[[ Information supplied open ]]

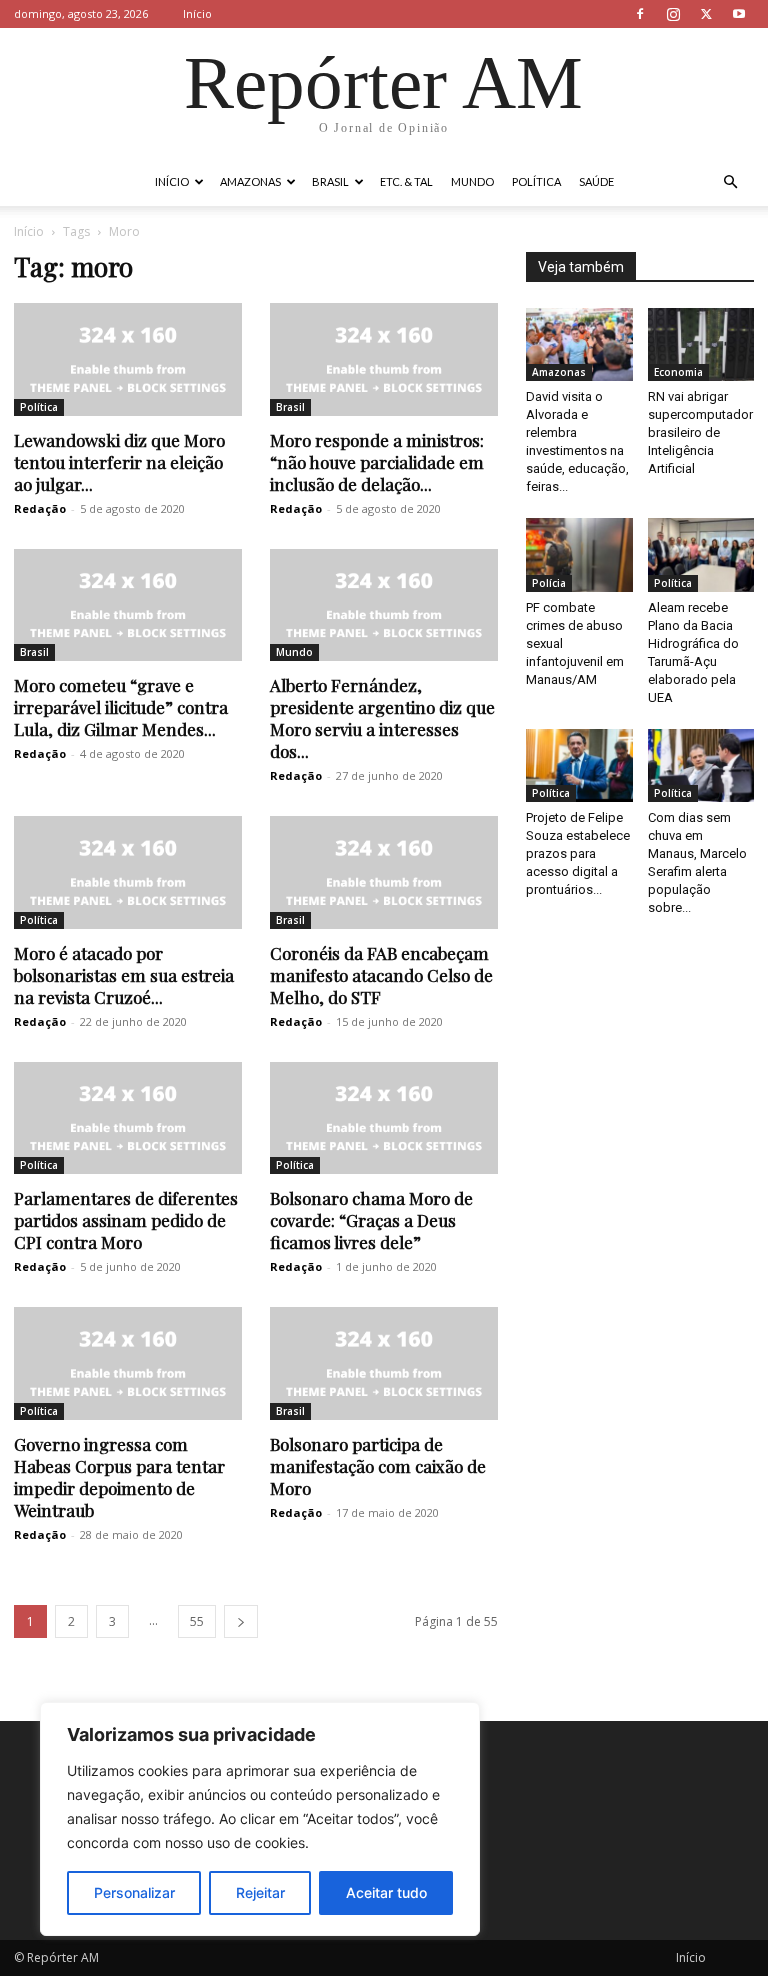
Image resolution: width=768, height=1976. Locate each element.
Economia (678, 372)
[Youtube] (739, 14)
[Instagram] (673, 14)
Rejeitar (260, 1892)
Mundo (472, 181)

[[ Information supplied closed ]]

# Your instructions:
Pictures do not belong in the copy; repeat the rest of the listing exactly.

# Exercise response:
Image resolution: width=768, height=1976. Locate each element.
Economia (678, 372)
[Youtube] (739, 14)
[Instagram] (673, 14)
Rejeitar (260, 1892)
Mundo (472, 181)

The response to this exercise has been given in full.